**PASSAGE SHOWN**
================
The history books tell us that the 1950s and 1960s were the ‘golden era of TV’, a time when hour-long anthology dramas came into their own and stars of the small screen went on to have glittering Hollywood careers.

Today, dismissing an evening’s selection of programmes as “a load of rubbish” is not uncommon. Many a TV user will flick through the mainstream channels, find nothing of interest and be lured into watching a two-year-old episode of Have I Got News For You on Dave. But that – according to music business journalist and author Stephen Witt – is precisely the point: “People don’t desire entertainment, but stupefaction,” he wrote in the Financial Times earlier this month. That’s why low-end broadcasters such as Netflix are well placed in TV’s current period of evolution, they can provide mass audiences with a lot of programmes at low prices.

But then if quantity rather than quality is the be all and end all of the future of TV why is Netflix willing to splash out on content? Tom Harrington at Enders thinks that Netflix will only continue to steal viewers from pay-tv and cable companies if it can offer subscribers what they want. “Netflix will continue to be successful as long as every time you go there, you find something to watch within one minute,” he said.

That’s why it could be argued that the new media companies are not in fact in competition with the traditional broadcasters at all. Netflix and (to a lesser extent) Amazon Prime are used to fill the gaps when there is really nothing else on the box. Cable groups on the other hand offer programmes that are ‘not to be missed’. As long as the likes of Disney, HBO and Fox continue to produce quality programmes, their services are still going to be in high demand. The UK’s pay-tv companies fall into the same bracket: if Sky can keep its football and Game of Thrones, people are going to continue to fork out £30 a month. 

Today, broadcasters know what their viewers want. A mixture of episodic drama, addictive series, information, sports and reality is what satisfies a consumer's TV palate and the companies that can tick all of those boxes are likely to be the successful broadcasters of the future.

 

2067: A father and son reach out to grab the fuzzy yellow ball that has bounced off a player’s frame and into the stadium, but no catch is made. The ball is not really in the living room – the two are watching Wimbledon on virtual reality (VR) headsets.

The match is being streamed via an internet subscription to a specialist tennis channel. The family has also signed up for live golf streaming, but only pays for football in the months that there is a big tournament – the annual subscription is too expensive owing to the fact that the TV company had to pay $20bn for streaming rights.
================
**ACTIVITY**
Reproduce, word for word, the stretch from "2067: A father" through "reality (VR) headsets." in the article on television above.
================
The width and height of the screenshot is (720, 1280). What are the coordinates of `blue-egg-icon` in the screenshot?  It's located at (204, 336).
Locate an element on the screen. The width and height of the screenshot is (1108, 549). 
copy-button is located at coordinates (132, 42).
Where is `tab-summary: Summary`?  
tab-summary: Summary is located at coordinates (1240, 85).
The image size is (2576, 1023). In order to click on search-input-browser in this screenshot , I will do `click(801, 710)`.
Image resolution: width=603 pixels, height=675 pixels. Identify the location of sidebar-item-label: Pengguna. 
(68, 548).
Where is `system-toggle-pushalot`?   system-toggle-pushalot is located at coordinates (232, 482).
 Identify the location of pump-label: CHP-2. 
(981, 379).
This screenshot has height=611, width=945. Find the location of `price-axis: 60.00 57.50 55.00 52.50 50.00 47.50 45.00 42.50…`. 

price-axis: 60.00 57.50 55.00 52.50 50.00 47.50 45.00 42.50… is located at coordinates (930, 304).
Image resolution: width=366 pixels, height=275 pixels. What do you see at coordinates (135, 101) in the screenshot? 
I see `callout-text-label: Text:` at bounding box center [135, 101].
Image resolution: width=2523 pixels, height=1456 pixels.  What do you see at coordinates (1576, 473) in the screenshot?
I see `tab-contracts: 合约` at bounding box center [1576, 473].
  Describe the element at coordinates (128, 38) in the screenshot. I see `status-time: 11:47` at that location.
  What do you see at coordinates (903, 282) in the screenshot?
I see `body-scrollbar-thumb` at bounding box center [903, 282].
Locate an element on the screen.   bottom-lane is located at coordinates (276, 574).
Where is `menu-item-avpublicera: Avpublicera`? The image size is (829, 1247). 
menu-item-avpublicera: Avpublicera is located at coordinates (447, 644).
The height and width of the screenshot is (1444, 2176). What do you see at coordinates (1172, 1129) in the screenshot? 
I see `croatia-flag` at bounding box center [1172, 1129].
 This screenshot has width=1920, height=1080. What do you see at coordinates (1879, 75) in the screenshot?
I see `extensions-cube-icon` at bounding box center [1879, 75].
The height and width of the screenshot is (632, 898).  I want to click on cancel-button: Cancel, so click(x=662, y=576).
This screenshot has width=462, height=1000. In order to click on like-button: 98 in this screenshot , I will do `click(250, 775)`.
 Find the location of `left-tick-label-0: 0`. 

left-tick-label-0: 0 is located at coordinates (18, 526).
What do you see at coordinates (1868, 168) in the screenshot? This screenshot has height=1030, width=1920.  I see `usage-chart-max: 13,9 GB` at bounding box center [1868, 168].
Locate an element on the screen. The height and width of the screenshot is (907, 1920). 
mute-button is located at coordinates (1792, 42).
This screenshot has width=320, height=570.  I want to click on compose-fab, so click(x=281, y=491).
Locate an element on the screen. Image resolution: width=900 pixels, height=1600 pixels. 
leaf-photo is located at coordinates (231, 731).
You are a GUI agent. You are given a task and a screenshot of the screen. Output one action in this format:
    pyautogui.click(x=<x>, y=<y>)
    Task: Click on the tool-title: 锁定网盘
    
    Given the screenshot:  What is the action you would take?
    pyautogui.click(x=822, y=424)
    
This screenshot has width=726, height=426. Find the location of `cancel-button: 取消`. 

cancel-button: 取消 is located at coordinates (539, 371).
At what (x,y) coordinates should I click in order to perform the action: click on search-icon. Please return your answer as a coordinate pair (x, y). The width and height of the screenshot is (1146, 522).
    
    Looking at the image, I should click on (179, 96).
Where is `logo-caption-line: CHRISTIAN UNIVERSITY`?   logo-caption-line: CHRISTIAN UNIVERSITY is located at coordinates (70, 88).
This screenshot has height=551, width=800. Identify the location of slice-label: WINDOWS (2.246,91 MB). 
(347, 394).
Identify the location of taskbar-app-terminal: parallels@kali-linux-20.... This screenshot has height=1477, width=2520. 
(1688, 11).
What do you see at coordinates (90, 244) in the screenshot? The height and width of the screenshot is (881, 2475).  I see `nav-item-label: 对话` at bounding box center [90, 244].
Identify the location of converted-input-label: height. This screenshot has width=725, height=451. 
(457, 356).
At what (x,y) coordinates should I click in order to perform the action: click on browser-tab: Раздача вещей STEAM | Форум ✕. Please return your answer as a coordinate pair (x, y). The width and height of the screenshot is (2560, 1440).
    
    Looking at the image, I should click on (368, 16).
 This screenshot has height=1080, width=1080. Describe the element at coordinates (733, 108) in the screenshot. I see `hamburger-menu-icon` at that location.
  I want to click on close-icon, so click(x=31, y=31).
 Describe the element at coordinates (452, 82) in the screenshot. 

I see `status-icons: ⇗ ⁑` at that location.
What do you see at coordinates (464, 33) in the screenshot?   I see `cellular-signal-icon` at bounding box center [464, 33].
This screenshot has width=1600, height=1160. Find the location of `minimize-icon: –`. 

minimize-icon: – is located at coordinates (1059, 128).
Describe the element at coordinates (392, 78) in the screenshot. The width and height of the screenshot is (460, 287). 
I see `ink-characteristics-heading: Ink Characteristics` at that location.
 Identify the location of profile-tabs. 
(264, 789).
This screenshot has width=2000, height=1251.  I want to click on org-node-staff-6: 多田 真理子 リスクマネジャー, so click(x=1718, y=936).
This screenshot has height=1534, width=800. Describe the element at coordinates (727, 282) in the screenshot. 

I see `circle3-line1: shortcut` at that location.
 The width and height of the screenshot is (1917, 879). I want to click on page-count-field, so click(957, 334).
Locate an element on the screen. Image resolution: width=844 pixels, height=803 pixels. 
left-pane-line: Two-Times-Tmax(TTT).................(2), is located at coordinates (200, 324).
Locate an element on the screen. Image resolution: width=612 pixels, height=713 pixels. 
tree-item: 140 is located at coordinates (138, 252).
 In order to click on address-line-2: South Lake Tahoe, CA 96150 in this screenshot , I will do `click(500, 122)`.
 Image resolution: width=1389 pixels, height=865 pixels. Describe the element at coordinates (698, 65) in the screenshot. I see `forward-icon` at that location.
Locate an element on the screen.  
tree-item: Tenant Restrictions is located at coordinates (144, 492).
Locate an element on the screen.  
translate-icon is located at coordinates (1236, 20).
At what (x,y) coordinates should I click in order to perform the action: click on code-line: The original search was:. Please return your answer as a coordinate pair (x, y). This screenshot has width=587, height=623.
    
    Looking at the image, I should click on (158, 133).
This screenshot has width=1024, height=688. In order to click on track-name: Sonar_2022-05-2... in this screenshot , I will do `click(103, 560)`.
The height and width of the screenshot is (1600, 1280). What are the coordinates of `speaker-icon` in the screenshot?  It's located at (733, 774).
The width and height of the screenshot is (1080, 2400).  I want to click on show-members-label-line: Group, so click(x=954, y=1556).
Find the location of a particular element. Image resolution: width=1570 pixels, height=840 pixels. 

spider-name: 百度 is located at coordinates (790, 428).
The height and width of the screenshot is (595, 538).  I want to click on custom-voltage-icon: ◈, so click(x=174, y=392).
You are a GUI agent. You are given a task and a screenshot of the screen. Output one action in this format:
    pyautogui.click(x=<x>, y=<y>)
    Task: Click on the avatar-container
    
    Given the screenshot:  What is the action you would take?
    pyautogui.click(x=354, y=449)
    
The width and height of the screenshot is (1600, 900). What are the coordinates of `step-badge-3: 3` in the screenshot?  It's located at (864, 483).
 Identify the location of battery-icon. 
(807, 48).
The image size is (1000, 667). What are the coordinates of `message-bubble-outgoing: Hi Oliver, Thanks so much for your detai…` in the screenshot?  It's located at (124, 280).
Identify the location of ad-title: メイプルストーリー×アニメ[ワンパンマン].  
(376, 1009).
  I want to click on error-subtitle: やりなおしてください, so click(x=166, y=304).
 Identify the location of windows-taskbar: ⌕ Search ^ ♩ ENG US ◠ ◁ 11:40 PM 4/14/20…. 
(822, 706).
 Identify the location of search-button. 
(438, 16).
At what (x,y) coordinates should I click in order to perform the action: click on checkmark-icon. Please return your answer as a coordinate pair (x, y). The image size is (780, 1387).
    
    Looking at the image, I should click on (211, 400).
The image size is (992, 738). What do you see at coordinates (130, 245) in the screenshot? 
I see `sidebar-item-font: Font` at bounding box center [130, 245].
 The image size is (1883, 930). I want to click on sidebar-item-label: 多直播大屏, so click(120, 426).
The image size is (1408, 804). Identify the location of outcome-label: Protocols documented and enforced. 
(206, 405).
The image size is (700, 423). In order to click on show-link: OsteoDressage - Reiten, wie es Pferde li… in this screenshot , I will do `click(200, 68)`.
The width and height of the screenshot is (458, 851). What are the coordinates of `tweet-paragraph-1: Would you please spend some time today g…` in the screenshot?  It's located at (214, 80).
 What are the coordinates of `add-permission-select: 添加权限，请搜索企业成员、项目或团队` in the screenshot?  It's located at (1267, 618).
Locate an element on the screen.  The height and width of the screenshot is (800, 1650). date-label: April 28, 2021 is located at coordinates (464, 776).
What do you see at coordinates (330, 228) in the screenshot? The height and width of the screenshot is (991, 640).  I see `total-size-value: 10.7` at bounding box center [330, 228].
================
**TASK ANSWER**
2067: A father and son reach out to grab the fuzzy yellow ball that has bounced off a player’s frame and into the stadium, but no catch is made. The ball is not really in the living room – the two are watching Wimbledon on virtual reality (VR) headsets.